When the Debtor Is Recently Deceased
Will or no will, a person's property and assets become their own entity upon a person's death. Creditors will file claims against the estate, which could result in heirs losing some or all of their inheritance. There is only one possible saving grace, and it does NOT come in the form of a post-mortem bankruptcy. The government considers the deceased as a "non-individual," which means no bankruptcy paperwork can be filed in his/her name after he/she has already passed.
Instead, the executor of the estate may be able to file a bankruptcy in his/her own name. Anything of a physical nature any heir stands to inherit can fall under a Chapter 13 bankruptcy in his/her name. Unfortunately, there are a few complications with this procedure.
- A previous filing for bankruptcy in the last seven years. If an heir already has a bankruptcy discharge on file within the last seven years, another bankruptcy to save his/her inheritance is not allowed.
- Liquid assets, such as cash money, cannot be saved because the government expects that the money will be used to pay creditors. Any heir that was promised cash money as part of his/her inheritance can neither receive it nor save it through bankruptcy.
- Debts exceed the assets of the estate and the courts see fit to pay off the claims of the creditors by liquidating all assets. Then a Chapter 13 would be rendered null and void.

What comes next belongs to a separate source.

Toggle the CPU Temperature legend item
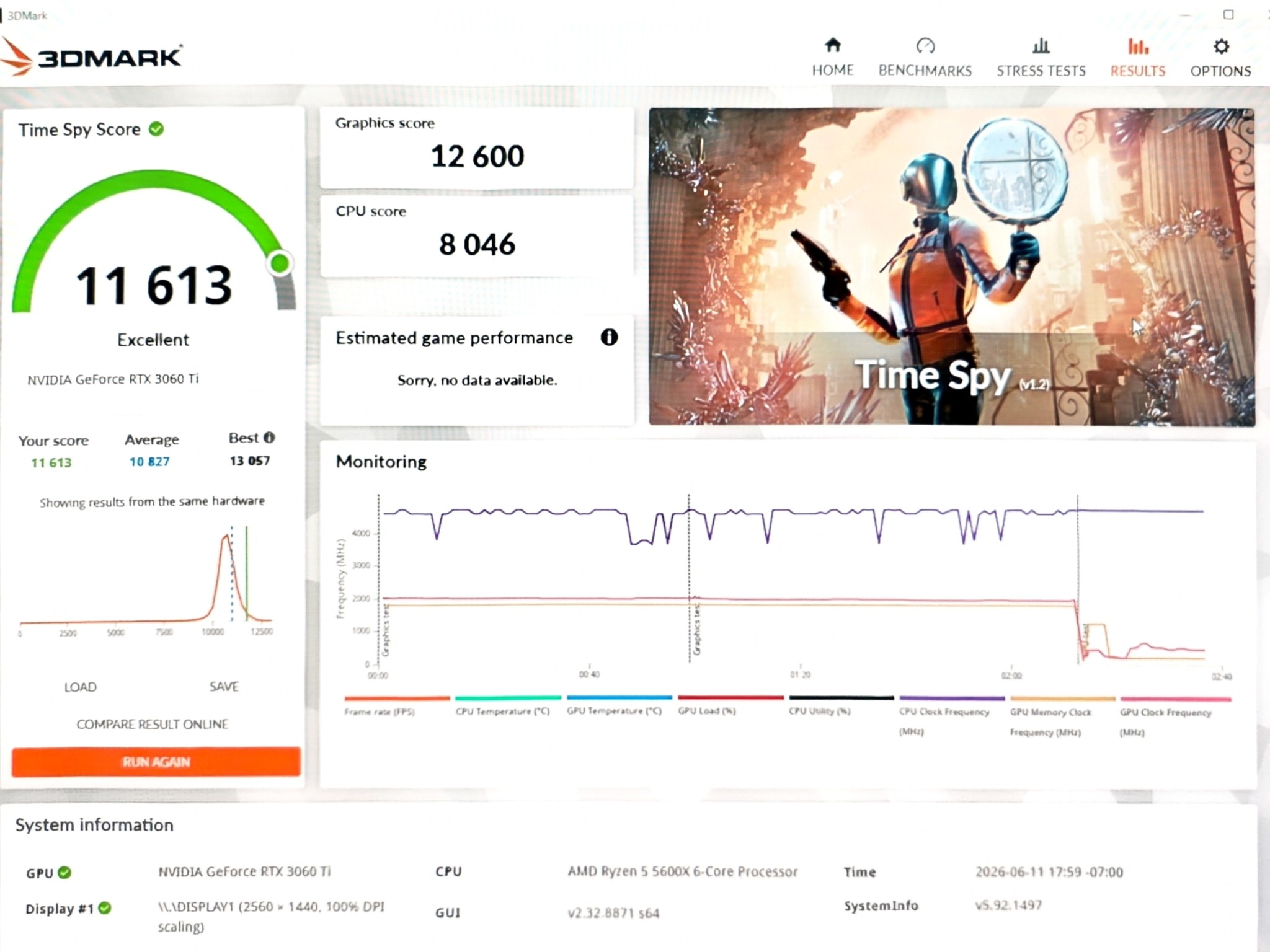 [x=507, y=706]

Each state has its own bankruptcy rules to follow as well. A bankruptcy attorney in your city and state can provide locally relevant bankruptcy attorney services.
Alternatives to This Conundrum
Heirs cannot be held liable for the deceased's death. Given that fact, your mother, father, grandparent, etc., can do one of two things prior to their death. They can give you your full inheritance while they are still alive. This also includes a complete transfer of physical property (e.g., homes, cars, boats, etc.).
The other option is to set up your inheritance as a living trust, which is an irrevocable document giving you your inheritance while the person is still alive. The only difference between these two actions is that one requires a lawyer to create the living trust, while the other hands off inheritances without documentation. Whatever remains undistributed upon the person's death is then liquidated to pay debts.